Tesla has deployed a new machine learning model to improve the accuracy of Supercharger wait times displayed in vehicles. In a recent update shared by the official Tesla Charging account on X, the company outlined how it is enhancing in-car Trip Planner forecasts by more accurately predicting driver behavior.
The Mixed-Use Challenge
A key difficulty has been forecasting wait times at mixed-use sites. Many Supercharger locations are co-located with amenities such as grocery stores, restaurants, and shopping centers.
When heading to a nearby Supercharger, many drivers do not enter the station into the vehicle’s navigation, which complicates forecasting. To provide better estimates, the system must also consider a vehicle’s current location and infer whether it is likely en route to a nearby Supercharger.
This introduces ambiguity: the system may have trouble telling apart a vehicle arriving to charge from one stopping only to visit a store. This mixed-purpose traffic has made it hard to predict the true charging queue and has contributed to inaccurate wait time estimates.
Training the AI on Trajectory Data
To address this, Tesla built a new machine learning model to infer a driver’s true intent to charge. The model was trained on 9 million miles of aggregated, anonymized vehicle trajectory data collected exclusively within the geofenced areas surrounding global Superchargers.
By examining how vehicles move, navigate, and park within these lots, the system can distinguish charging customers from typical retail visitors based on trajectory patterns.
The 20% Benchmark
According to Tesla, the updated software reduces queue-length estimation errors to about 20 percent.
In practice, even during the busiest holiday periods—when a site could see queues of 10 or more vehicles—the Trip Planner’s estimate would typically be off by only one or two cars. With more accurate predictions, navigation can route drivers to slightly farther but faster Supercharger locations to reduce overall travel time.
No Update Needed
Because vehicles obtain Supercharger wait times through Tesla’s APIs, no software update is required for these changes to take effect.
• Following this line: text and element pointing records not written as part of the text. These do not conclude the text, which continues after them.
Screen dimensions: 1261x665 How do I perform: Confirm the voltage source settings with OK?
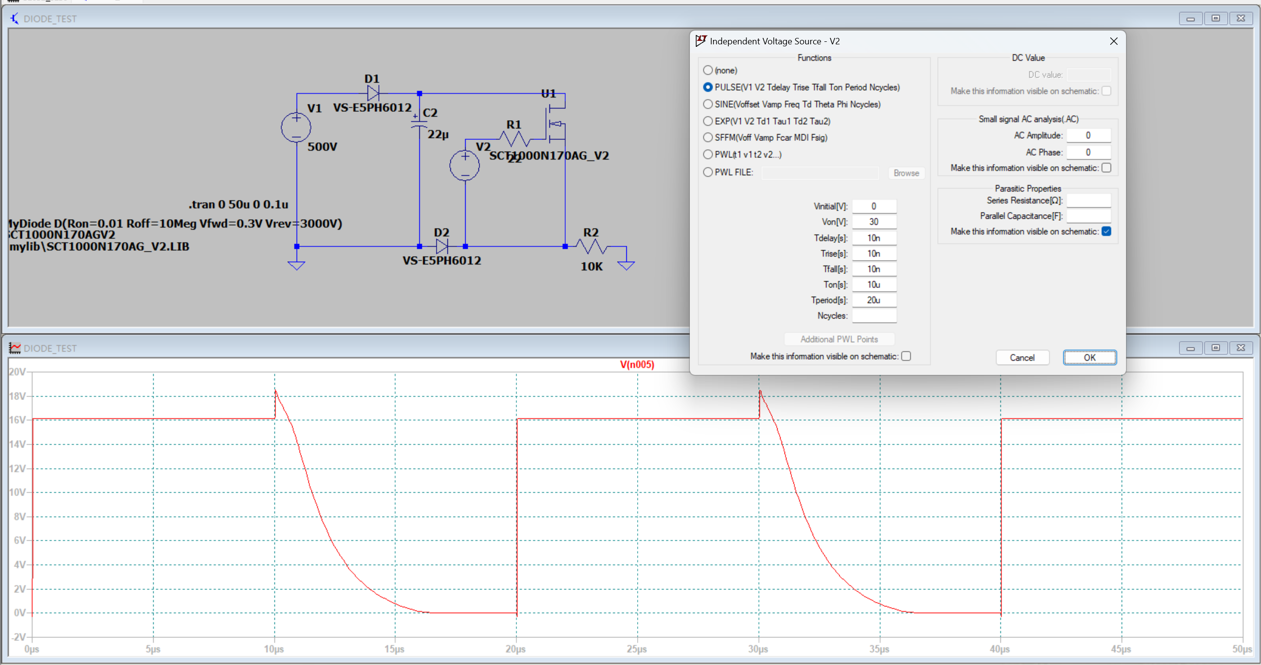coord(1089,357)
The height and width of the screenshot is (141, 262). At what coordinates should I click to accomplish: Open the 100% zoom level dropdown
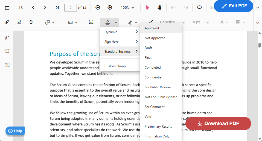(x=128, y=8)
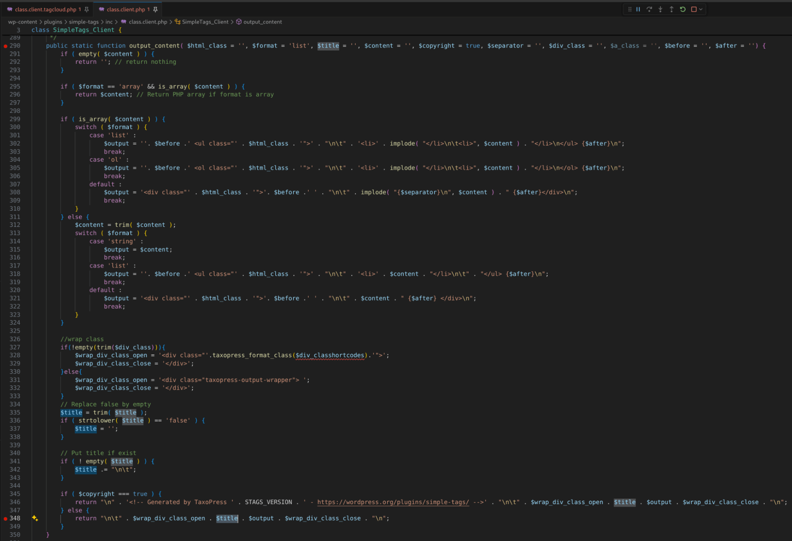
Task: Click the sparkle code action icon on line 348
Action: (35, 518)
Tesla says the rollout is underway and will likely begin at select Supercharger locations while results are evaluated before broader deployment.
Preparing for Virtual Queuing
In parallel, Tesla’s Charging Team is actively piloting a new virtual queue system designed to eliminate physical lines at busy Supercharger sites. Tesla has started building the virtual queue feature into the latest Tesla app.
Drivers will be able to join a digital waitlist through the app or from the vehicle’s display, receive real-time updates on their position, and be directed to a stall when it becomes available.
Combined with trajectory-based AI forecasting, virtual queuing aims to manage congestion effectively, including during peak holiday travel.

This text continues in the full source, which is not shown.